TASK INSTRUCTIONS: Consider the listing below. Extract exactly the lines from the line containing "Click 生成报销单 generate" to the line containing "This screenshot has width=1080, height=671.", both included.

THE DATA:
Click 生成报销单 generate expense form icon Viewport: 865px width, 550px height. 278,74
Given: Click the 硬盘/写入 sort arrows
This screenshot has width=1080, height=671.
---
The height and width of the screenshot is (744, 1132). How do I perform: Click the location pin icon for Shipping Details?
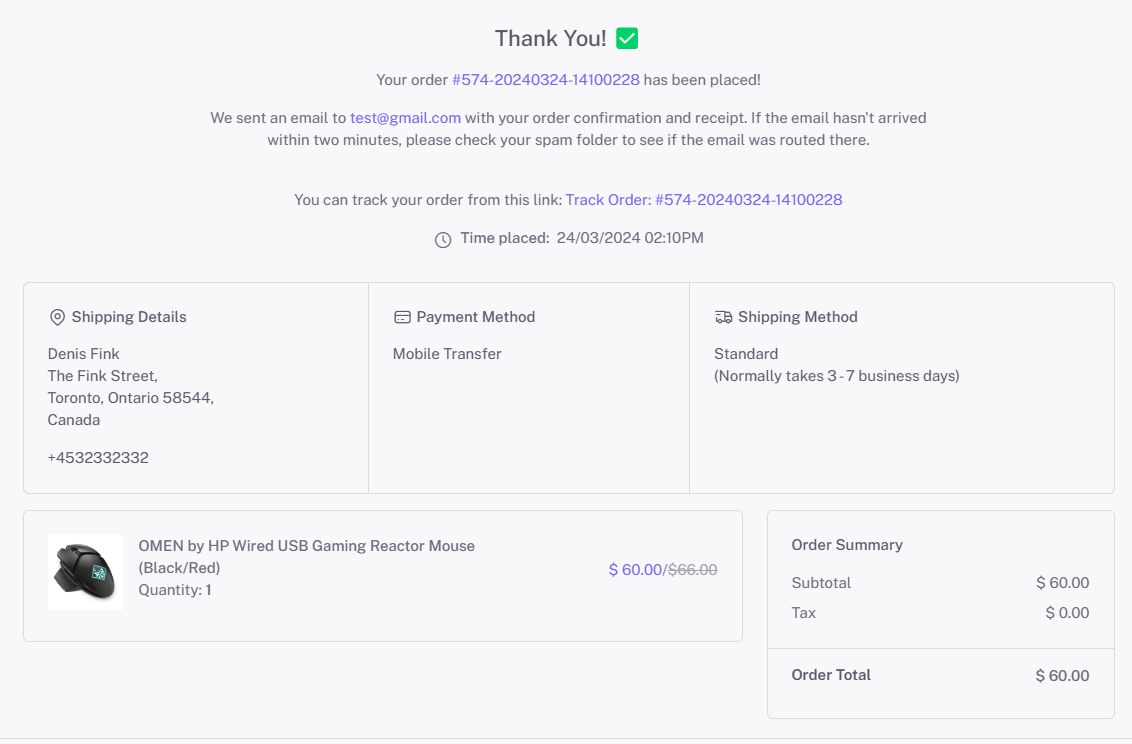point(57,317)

WORKED SOLUTION:
Click 生成报销单 generate expense form icon Viewport: 865px width, 550px height. 278,74
Given: Click the 硬盘/写入 sort arrows
This screenshot has width=1080, height=671.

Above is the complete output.